The three most terrifying syndromes that turn you into another being

We all know how many different syndromes exist in the world, physical and mentally. But for today we made a careful selection to show you three disorders that seem completely out of a sci-fi movie… or your worst nightmare!

Don't get closer...– Alien: The alien hand syndrome (AHS) is a rare neurological disorder characterized by  involuntary motor activity of one hand. The subject thinks his hand is alive, and since it behaves independently from its owner wishes, he interpretes the involuntary movements as intentional. That’s why it’s also known as the syndrome of the “alien hand“.

Some AHS patients fail to get out of a room because while one hand opens the door the other one closes it. Sounds funny, but it becomes more serious when the alien hand attempts to strangle its owner or stab it with a knife, endangering the patient’s own life.

It is believed that the alien hand syndrome results from the disconnection between the different hemispheres of the brain to control the body, usually after a surgery used to ease the symptoms of extreme cases of epilepsy. As a result, the different regions of the brain control  the movements of the body without being aware of what the other parts are doing.

There is currently no known treatment for alien hand syndrome, although symptoms can be reduced alien hand occupied with a task, such as holding an object with it.

I came back as a zombie– Zombie: Cotard’s syndrome is a strange mental disorder associated with hypochondria, and it makes people think they are dead. Patients come to believe that their internal organs have stopped working, the heart’s not beating, they don’t have blood or brain… also, they experience some olfactory hallucinations that make them believe they’re rotting, may even get to say they’ve worms slithering over their skin.

The patient believes he has died, and also some people close to him, and along with this he develops a sense of immortality, as if he had become a “lost soul”. Cotard syndrome occurs in three stages: germination, flowering and chronic. In germination patients feel depression, hypochondria and anxiety; in flowering, symptoms worsen, and in the chronic stage, the worldview is completely distorted.

This syndrome’s been related to people with kidney failure using a medicine for herpes called acyclovir. It increases the amount of a blood component called CMMG, than in people with kidney problems takes longer to leave. This substance alters blood pressure affecting the brain, more specifically to the area that recognizes faces, which makes the patient not recognize their relatives anymore. They’re away from the world feeling their own dead.

Not a woman anymore– Werewolf: Clinical lycanthropy is a psychiatric disorder that causes a hallucination in the affected person making him believe it may become an animal. The symptoms vary over a wide range, depending on the local culture where this phenomenon occurs; but overall this syndrome shows a mental imbalance in which the patient actually believes his metamorphosis into an animal and acquires their behavior: growling, walking on all fours, biting objects, being aggressive or eating raw meat, for example.
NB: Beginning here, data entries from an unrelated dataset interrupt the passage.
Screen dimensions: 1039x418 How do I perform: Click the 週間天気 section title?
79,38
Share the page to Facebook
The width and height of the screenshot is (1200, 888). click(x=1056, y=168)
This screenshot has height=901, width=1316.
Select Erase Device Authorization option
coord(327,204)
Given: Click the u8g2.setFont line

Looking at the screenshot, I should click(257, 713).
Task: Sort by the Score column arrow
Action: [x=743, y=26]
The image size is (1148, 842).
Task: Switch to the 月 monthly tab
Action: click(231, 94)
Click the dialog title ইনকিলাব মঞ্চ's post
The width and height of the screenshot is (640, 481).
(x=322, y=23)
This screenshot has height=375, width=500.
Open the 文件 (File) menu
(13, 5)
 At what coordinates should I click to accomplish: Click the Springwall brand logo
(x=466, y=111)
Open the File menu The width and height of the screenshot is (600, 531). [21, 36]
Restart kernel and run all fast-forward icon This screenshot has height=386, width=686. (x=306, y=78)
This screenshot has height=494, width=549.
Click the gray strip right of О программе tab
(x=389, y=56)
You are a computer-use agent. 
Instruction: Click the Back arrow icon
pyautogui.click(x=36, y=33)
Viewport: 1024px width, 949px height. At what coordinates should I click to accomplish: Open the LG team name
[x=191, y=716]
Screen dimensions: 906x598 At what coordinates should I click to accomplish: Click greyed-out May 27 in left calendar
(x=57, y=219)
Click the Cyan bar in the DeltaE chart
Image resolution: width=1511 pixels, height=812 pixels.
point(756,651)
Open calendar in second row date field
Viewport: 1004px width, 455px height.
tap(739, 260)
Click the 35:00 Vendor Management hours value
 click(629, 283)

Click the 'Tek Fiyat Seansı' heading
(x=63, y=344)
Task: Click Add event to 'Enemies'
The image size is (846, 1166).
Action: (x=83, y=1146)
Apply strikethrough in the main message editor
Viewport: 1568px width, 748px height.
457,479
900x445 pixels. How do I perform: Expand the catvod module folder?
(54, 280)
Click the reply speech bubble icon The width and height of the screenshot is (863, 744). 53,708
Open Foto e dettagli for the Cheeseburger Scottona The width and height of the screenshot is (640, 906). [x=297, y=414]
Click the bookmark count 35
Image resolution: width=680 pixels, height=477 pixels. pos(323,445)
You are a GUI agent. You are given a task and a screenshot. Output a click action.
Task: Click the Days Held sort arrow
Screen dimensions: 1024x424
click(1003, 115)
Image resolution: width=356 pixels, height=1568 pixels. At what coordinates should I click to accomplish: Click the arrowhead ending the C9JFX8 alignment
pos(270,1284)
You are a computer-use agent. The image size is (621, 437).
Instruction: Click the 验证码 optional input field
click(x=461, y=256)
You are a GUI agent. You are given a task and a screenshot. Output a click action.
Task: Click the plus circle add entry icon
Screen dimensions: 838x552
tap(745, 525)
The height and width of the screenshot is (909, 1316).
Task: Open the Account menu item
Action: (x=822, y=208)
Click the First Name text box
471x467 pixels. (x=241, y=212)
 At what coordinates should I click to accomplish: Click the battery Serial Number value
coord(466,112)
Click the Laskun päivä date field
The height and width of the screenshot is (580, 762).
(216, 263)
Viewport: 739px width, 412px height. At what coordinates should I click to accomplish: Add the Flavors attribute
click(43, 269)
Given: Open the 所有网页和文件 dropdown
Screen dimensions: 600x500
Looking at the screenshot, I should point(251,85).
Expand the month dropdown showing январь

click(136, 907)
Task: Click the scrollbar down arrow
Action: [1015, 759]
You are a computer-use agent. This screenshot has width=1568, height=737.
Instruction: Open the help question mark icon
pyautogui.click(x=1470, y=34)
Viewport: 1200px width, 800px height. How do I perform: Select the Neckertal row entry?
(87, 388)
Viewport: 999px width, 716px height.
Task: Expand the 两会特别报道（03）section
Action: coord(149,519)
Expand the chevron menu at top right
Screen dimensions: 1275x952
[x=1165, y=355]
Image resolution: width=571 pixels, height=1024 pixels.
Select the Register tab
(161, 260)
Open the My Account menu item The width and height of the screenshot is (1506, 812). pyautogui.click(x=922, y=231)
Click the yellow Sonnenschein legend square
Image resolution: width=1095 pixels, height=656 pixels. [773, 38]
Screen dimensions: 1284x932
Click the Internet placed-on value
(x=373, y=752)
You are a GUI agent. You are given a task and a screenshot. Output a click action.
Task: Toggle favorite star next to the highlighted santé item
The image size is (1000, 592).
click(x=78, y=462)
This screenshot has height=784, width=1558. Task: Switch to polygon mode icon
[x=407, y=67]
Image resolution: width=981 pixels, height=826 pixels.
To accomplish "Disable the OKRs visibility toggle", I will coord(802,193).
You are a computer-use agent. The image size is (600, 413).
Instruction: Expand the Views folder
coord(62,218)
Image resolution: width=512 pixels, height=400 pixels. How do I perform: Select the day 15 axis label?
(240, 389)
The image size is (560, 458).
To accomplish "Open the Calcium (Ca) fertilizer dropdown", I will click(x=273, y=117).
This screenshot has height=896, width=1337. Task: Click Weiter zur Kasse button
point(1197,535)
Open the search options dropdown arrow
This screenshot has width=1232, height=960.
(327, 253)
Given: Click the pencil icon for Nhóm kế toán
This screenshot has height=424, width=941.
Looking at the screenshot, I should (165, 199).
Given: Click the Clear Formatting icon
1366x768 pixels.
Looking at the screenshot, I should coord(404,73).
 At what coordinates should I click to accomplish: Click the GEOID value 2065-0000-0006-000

Clinical lycanthropy refers not only to the transformation from human to wolf; there are reported cases of patients having “turned into” a dog, a frog and even a bee. Also there is even a report of a patient who suffered mentally metamorphosis in four different species of animals!

A neuroimaging study of two people diagnosed with clinical lycanthropy revealed changes in brain areas that represent how we perceive our body image, like the map of our body. These two subjects showed in their brain, when they felt were becoming animals, a pattern of abnormal activity. The study suggests that, when these people say that their body is changing, they’re really feeling it, that’s the information their brain’s processing.

This disorder usually subsides when the underlying disease (usually schizophrenia) is controlled by medical treatment (neuroleptic drugs) and psychological therapy. The range of duration of the syndrome may be from 1 day to 13 years.